How much notice do I need to give you?

We need at least 8 weeks’ notice: some courses of vaccinations are long and require multiple appointments. 

 FAQs

How do I contact you?

By telephoning us on 0121 414 5116 (x45116) or by emailing occupationalhealth@contacts.bham.ac.uk 

How can I be mentally healthy at work?

We have produced a document on Mental Wellbeing at Work, which raises awareness of mental health problems and provides guidance for staff (including managers) about creating a mentally healthy workplace: please click here to view it

Mind, the mental health charity, have produced a fantastic resource on this topic: please click here to view it 

Do you replace my GP’s services?

We do not offer the services of a traditional GP practice. If you have an immediate health issue you should contact your family doctor as normal or telephone 111 for the NHS non-emergency line. 

I’m pregnant, or thinking about trying, what do I need to do?

By clicking here you can access the University’s pregnancy and maternity guidance page; it includes Health and Safety advice for New and Expectant Mothers at Work, as well as a risk assessment that is filled out in conjunction with your line manager.  Should there still be concerns regarding work exposure hazards (i.e. lab work), you can self-refer by contacting us directly. 

Do you offer any training courses?

Workplace Wellbeing offers training courses in various areas, all of which are contained in the People and Organisational Development brochure: please click here to view it

Can you help with my workstation?

By clicking here you can access the University’s comprehensive resource regarding Display Screen Equipment, including details of how to find your local trained assessor.
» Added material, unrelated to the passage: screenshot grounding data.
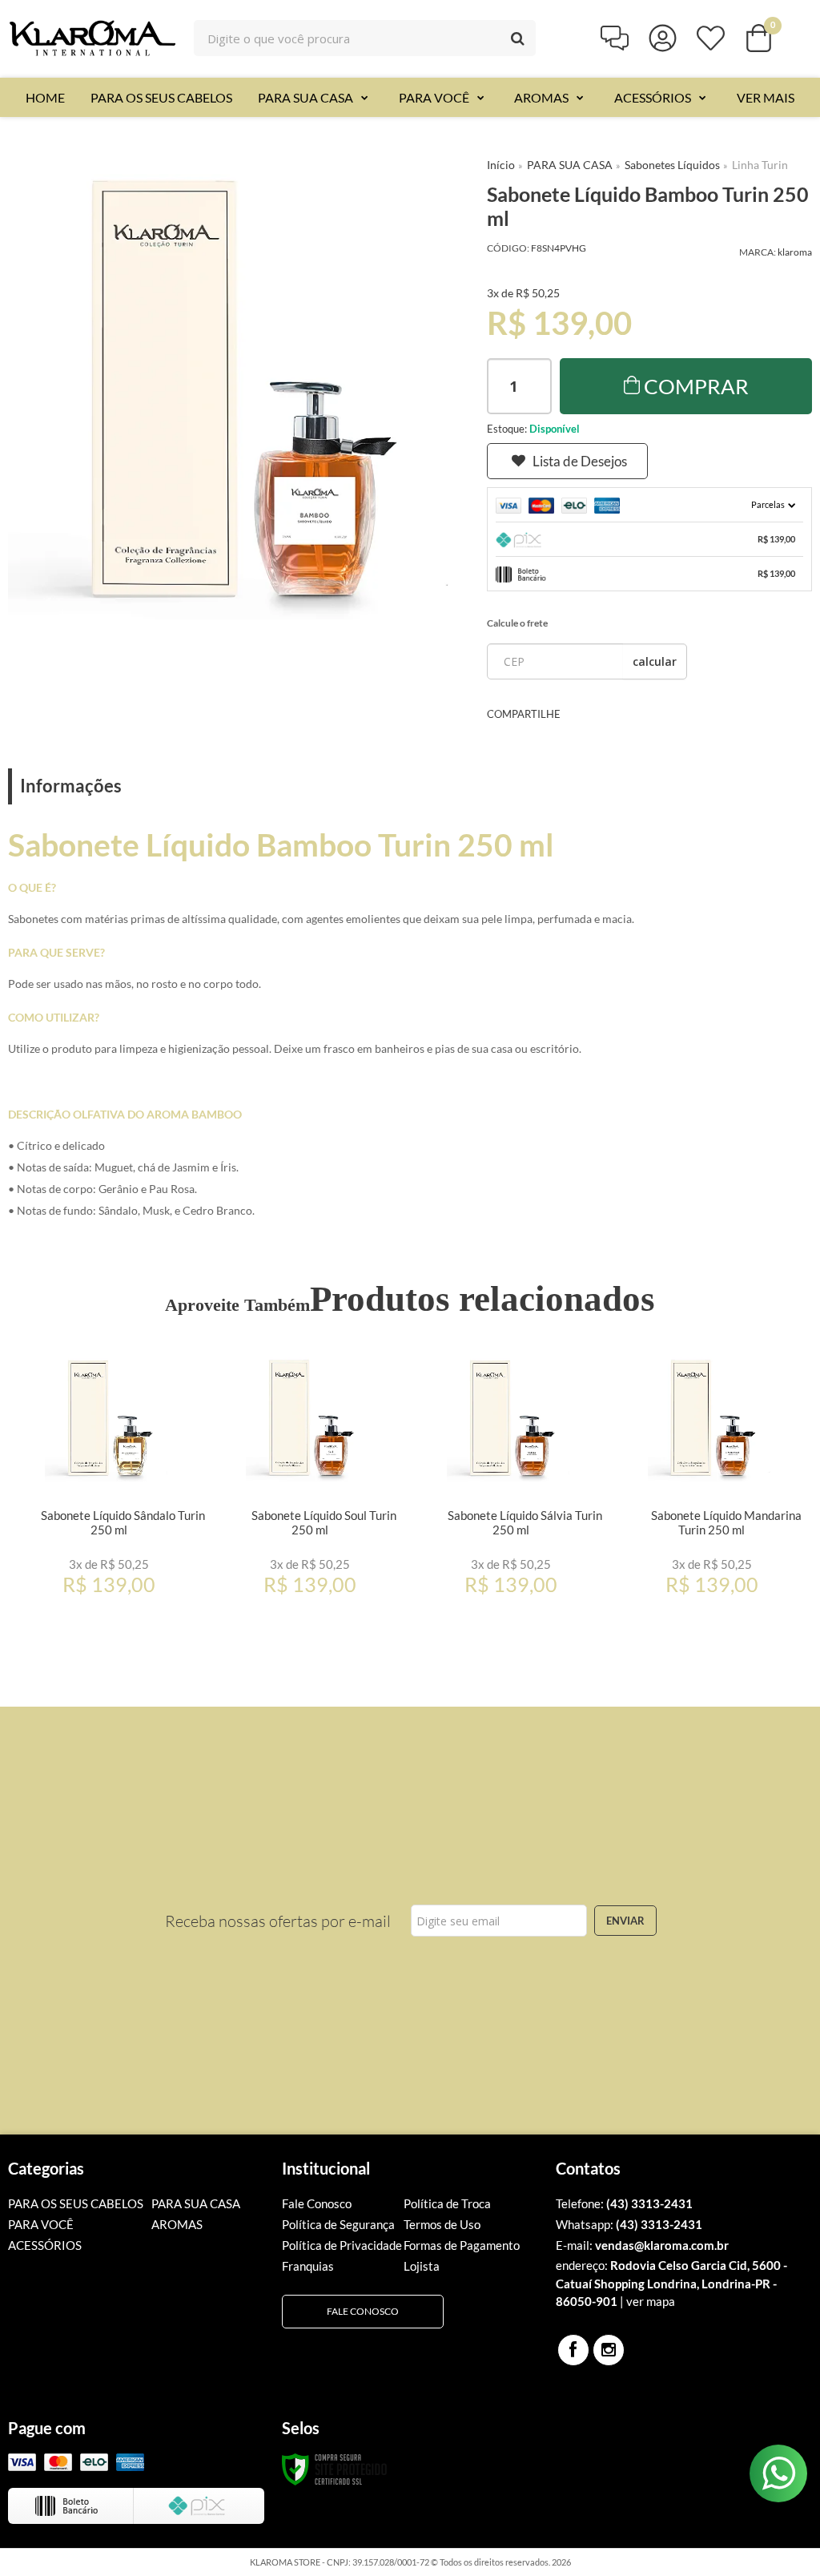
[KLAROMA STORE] (92, 38)
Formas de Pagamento (462, 2245)
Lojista (422, 2266)
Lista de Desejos (580, 461)
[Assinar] (625, 1920)
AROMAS (177, 2224)
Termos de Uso (442, 2224)
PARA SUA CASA (570, 164)
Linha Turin (760, 164)
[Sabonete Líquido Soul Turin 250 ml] (309, 1478)
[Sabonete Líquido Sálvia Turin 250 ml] (510, 1478)
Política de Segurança (338, 2224)
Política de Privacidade (342, 2245)
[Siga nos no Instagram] (609, 2350)
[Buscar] (518, 38)
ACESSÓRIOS (45, 2245)
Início (501, 164)
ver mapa (650, 2301)
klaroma (795, 252)
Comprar (696, 386)
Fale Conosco (317, 2203)
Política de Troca (447, 2203)
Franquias (308, 2266)
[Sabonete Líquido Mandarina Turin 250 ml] (711, 1478)
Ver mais (133, 1585)
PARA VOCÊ (41, 2224)
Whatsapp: (629, 2224)
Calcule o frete (517, 623)
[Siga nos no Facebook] (573, 2350)
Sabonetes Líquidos (672, 164)
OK (654, 661)
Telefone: (624, 2203)
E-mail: (642, 2245)
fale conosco (363, 2311)
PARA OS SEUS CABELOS (75, 2203)
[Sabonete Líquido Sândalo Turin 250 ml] (108, 1478)
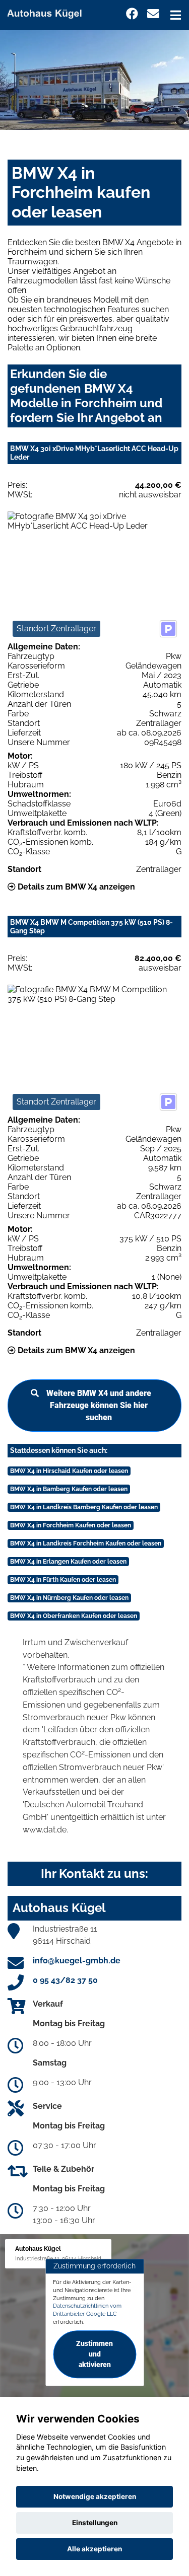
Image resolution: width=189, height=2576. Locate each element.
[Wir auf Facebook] (132, 14)
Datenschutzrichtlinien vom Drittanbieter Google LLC (87, 2310)
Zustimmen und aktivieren (94, 2354)
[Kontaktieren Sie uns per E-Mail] (153, 14)
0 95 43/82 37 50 (65, 1980)
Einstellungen (94, 2523)
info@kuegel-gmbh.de (76, 1960)
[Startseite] (49, 12)
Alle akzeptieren (94, 2549)
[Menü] (175, 15)
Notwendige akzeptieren (94, 2496)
Can I retire on the grounds of ill health?

If you would like advice regarding this, please contact us directly. 

Is your service confidential?

All communications with us are in strictest medical confidence. All records are stored in accordance with the Data Protection Act. 

Is there a wellbeing committee?

There is a Wellbeing Advisory Group which meets termly to discuss policies and services that contributes to Workplace Wellbeing.  The group is made up of academics, managers, trade union reps and members of the Workplace Wellbeing team.